--- Records for this exercise ---

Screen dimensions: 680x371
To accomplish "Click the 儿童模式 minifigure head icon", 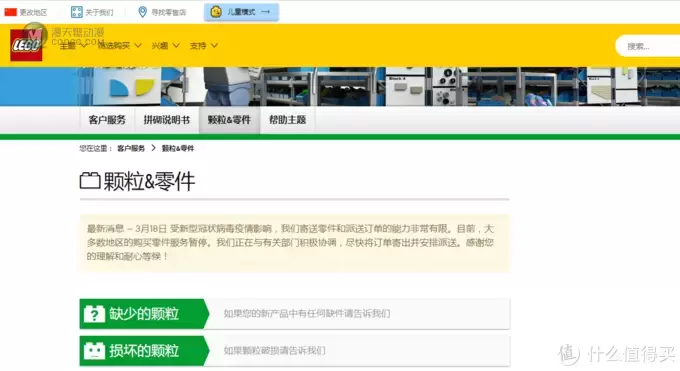I will click(216, 12).
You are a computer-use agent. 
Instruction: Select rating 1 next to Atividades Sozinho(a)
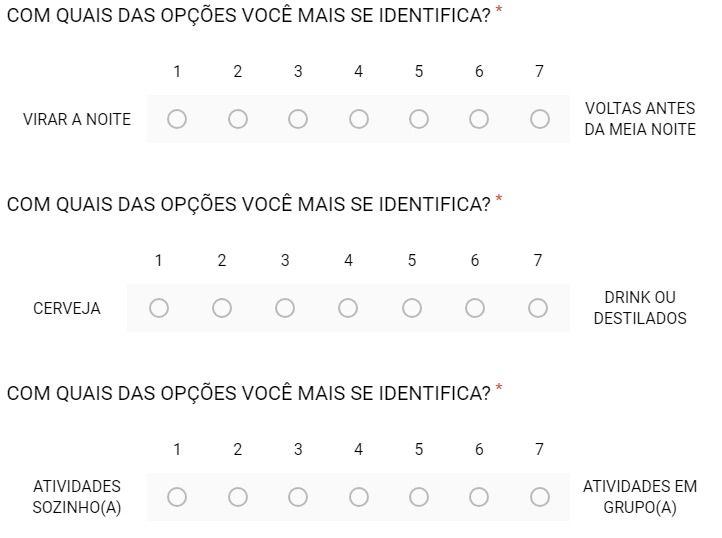pyautogui.click(x=177, y=497)
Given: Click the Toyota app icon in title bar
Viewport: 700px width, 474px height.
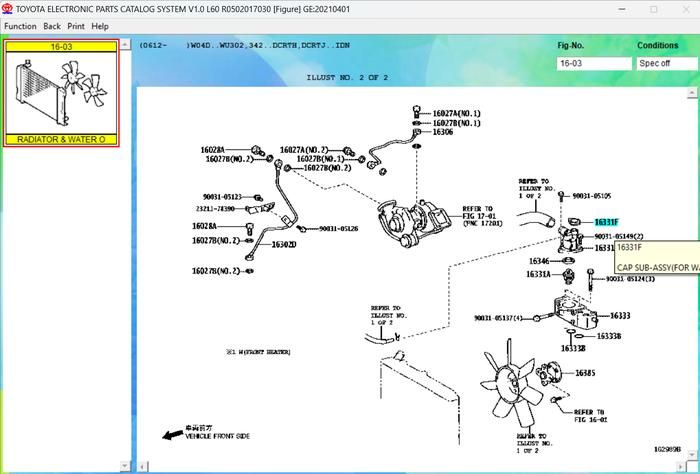Looking at the screenshot, I should [7, 8].
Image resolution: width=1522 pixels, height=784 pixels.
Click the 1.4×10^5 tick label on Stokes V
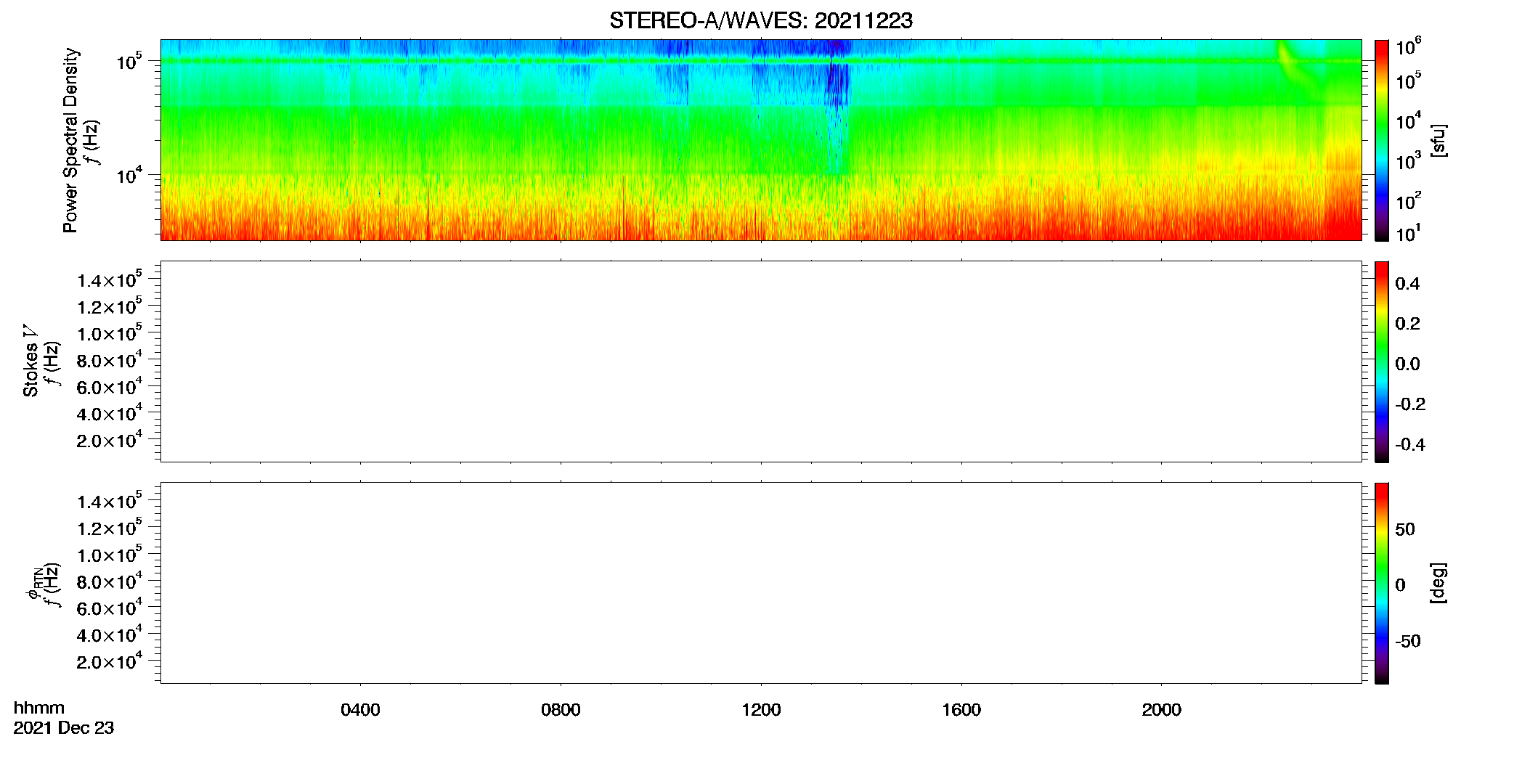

---

### Work request
Starting where a line contains "Viewport: 700px width, 474px height." and finishing at the last line above, set down every line exactly as it reads, with no pictures.

### Answer section
Viewport: 700px width, 474px height.
Looking at the screenshot, I should [7, 8].
Image resolution: width=1522 pixels, height=784 pixels.
Click the 1.4×10^5 tick label on Stokes V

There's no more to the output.